- [PROMPT] Starting at the line with "You are a GUI", copy each line through the last one below exactly as written, without any pictures.

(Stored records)
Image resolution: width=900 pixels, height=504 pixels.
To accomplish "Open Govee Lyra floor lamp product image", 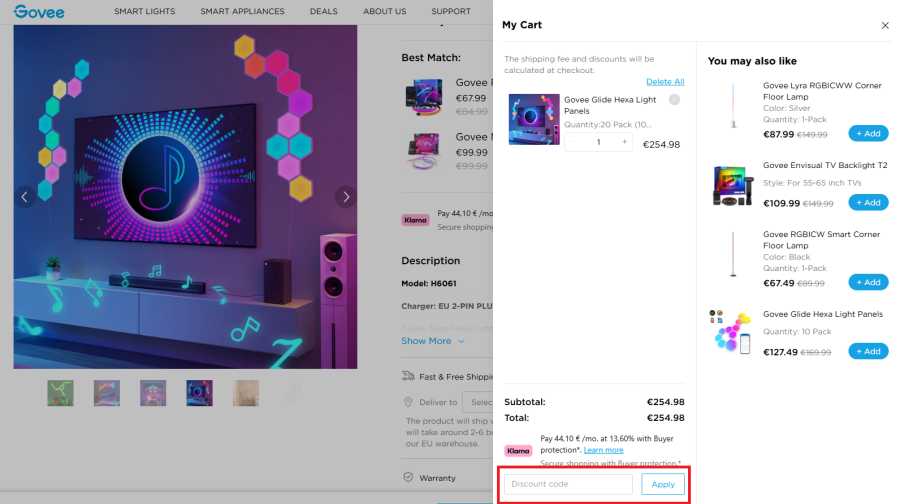I will click(x=732, y=105).
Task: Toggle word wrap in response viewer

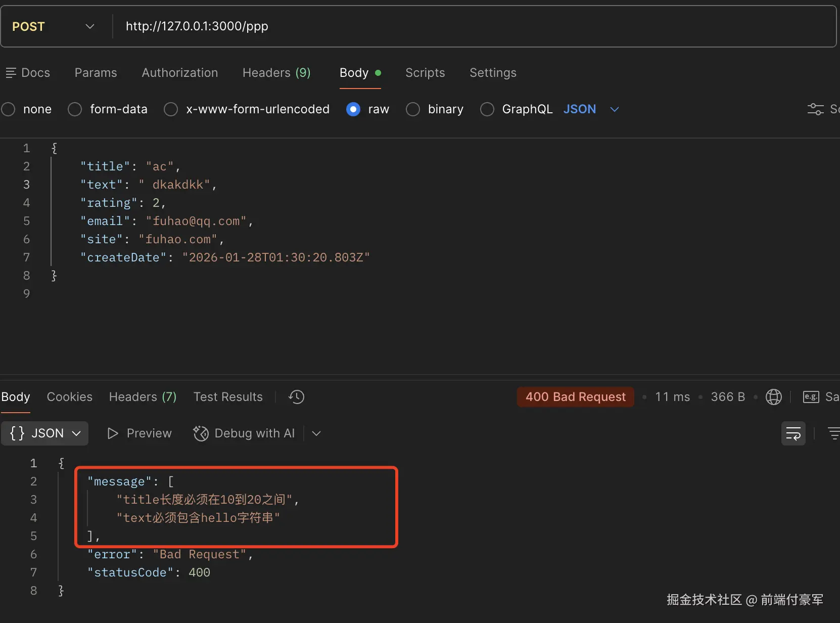Action: (793, 433)
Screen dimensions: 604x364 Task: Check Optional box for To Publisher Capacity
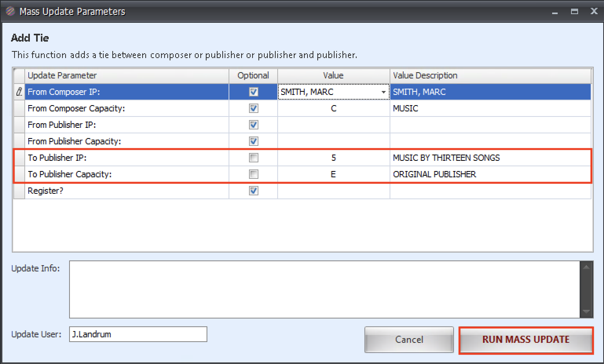pos(253,174)
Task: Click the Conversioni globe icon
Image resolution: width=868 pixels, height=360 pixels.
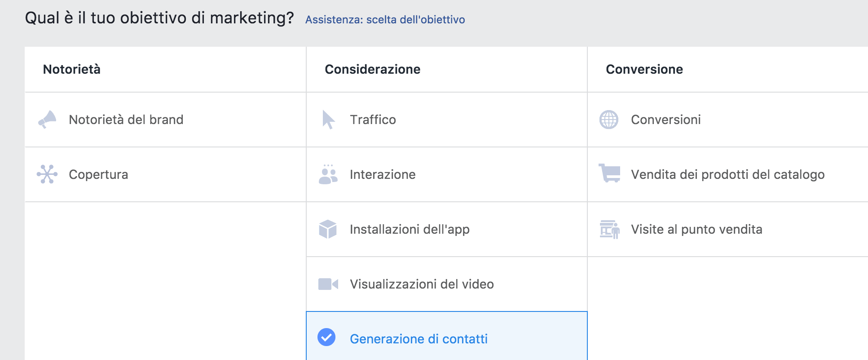Action: (x=609, y=120)
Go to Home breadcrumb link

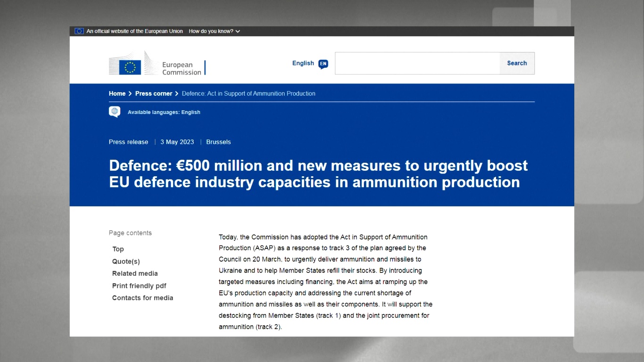[117, 94]
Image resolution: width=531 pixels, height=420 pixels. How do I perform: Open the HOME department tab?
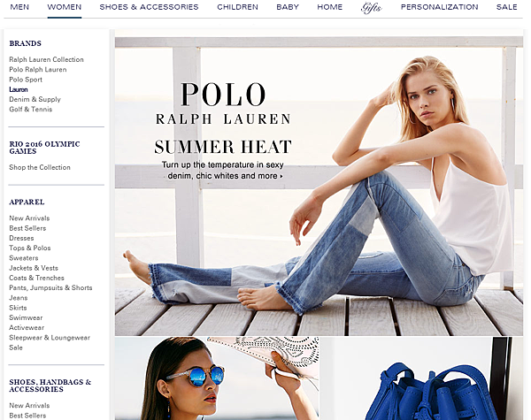[x=329, y=7]

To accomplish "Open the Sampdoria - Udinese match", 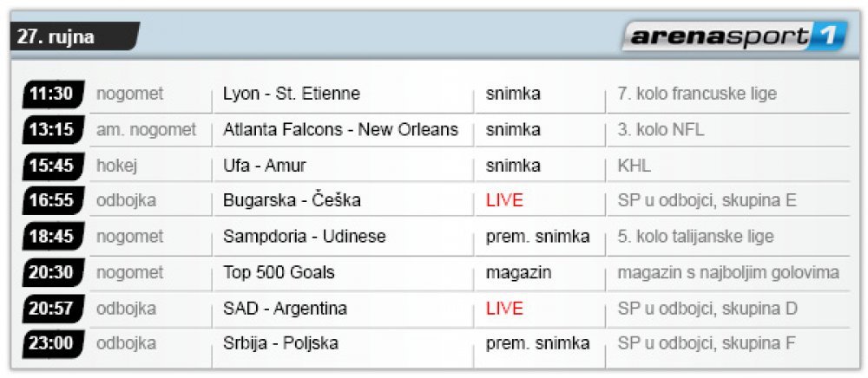I will [x=304, y=237].
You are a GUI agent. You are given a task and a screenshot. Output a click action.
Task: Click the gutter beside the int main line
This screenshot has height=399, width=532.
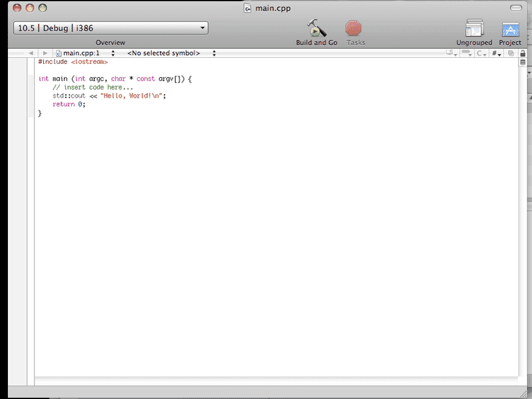(31, 78)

- [SOLUTION FOR THIS TASK]
You are a GUI agent. You are given a task and a screenshot. Output a click action.
Task: Click the gutter beside the int main line
This screenshot has height=399, width=532.
(31, 78)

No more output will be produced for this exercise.